[Your objective]:
Lines that include the string "logo" are the ones to copy from the entries below.

---- Records shown

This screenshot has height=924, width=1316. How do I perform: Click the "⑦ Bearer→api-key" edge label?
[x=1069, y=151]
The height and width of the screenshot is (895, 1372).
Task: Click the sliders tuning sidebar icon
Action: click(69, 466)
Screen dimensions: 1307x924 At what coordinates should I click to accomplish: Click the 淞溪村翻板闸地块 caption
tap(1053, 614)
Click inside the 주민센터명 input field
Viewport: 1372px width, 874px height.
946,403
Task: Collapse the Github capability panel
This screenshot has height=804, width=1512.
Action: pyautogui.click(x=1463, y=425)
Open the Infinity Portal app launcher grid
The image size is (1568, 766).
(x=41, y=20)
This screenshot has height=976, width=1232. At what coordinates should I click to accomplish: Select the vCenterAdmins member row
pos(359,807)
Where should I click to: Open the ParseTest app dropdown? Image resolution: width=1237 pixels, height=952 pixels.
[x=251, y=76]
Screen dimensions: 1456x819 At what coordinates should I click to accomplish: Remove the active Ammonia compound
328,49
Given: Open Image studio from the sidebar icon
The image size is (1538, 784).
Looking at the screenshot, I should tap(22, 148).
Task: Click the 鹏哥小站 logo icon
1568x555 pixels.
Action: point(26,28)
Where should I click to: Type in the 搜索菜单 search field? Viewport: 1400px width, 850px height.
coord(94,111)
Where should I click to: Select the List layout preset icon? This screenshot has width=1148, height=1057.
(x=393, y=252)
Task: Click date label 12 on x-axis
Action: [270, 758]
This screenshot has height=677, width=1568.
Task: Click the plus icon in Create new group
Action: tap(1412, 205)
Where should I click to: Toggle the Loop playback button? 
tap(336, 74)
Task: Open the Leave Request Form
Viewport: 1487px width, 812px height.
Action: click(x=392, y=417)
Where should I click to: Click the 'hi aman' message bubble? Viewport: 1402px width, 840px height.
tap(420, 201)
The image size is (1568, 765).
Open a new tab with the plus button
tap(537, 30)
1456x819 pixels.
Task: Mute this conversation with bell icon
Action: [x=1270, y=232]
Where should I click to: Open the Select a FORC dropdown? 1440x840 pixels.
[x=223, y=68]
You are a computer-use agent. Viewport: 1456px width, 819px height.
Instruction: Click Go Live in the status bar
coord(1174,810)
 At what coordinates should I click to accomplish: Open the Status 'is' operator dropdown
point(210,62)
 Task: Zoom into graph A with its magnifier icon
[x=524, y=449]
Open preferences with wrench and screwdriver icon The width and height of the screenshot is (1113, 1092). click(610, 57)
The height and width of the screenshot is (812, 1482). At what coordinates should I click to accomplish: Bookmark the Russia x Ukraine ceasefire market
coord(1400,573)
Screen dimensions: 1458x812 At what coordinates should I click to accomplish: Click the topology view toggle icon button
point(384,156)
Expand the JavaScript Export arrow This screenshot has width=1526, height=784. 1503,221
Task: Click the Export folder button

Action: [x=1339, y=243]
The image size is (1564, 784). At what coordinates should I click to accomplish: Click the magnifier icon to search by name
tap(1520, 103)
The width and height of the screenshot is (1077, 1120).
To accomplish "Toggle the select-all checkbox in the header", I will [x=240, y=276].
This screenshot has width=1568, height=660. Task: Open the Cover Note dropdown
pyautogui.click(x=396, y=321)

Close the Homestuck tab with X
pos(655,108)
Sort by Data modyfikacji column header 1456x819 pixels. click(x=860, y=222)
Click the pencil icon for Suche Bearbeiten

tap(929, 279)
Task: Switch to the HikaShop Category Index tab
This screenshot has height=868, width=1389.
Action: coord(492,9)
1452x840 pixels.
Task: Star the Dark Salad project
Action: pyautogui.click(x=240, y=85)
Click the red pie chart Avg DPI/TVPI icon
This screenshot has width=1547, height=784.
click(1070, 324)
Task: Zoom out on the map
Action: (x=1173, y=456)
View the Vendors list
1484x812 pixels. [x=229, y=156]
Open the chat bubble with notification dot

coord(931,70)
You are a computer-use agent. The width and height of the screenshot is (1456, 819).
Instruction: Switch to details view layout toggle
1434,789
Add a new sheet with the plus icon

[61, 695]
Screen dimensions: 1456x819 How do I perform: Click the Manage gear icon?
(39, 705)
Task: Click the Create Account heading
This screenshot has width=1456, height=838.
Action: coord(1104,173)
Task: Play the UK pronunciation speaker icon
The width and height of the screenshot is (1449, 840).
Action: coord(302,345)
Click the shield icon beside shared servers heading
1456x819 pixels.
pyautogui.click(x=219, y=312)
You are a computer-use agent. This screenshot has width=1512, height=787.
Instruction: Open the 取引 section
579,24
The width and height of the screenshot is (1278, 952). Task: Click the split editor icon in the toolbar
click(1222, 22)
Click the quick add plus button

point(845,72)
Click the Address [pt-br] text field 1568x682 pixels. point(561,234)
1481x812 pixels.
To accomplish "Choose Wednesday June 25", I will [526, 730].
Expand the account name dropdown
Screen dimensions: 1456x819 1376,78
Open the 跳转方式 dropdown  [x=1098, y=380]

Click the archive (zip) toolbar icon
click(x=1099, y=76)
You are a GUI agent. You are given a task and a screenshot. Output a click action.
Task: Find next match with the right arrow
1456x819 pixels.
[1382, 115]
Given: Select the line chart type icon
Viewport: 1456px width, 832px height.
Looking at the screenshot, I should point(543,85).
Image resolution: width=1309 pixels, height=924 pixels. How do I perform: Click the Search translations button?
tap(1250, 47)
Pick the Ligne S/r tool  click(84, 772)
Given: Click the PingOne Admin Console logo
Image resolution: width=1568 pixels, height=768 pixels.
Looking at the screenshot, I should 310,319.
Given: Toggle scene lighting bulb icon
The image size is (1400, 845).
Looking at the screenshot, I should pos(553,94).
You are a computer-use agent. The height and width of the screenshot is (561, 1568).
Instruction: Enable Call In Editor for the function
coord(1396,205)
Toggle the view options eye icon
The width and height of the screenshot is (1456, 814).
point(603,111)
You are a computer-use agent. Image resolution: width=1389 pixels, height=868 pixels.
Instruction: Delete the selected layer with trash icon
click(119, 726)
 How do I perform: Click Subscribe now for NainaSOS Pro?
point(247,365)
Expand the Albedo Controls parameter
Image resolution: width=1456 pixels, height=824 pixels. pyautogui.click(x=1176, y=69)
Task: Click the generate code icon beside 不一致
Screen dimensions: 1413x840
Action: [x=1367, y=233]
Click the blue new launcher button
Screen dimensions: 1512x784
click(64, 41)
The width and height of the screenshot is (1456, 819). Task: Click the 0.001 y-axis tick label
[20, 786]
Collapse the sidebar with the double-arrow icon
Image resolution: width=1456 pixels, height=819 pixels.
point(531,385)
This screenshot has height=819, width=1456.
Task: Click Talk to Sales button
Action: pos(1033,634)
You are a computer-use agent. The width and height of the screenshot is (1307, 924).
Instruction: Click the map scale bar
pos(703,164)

--------

[Solution to this problem]:
Task: Click the 鹏哥小站 logo icon
Given: Click the PingOne Admin Console logo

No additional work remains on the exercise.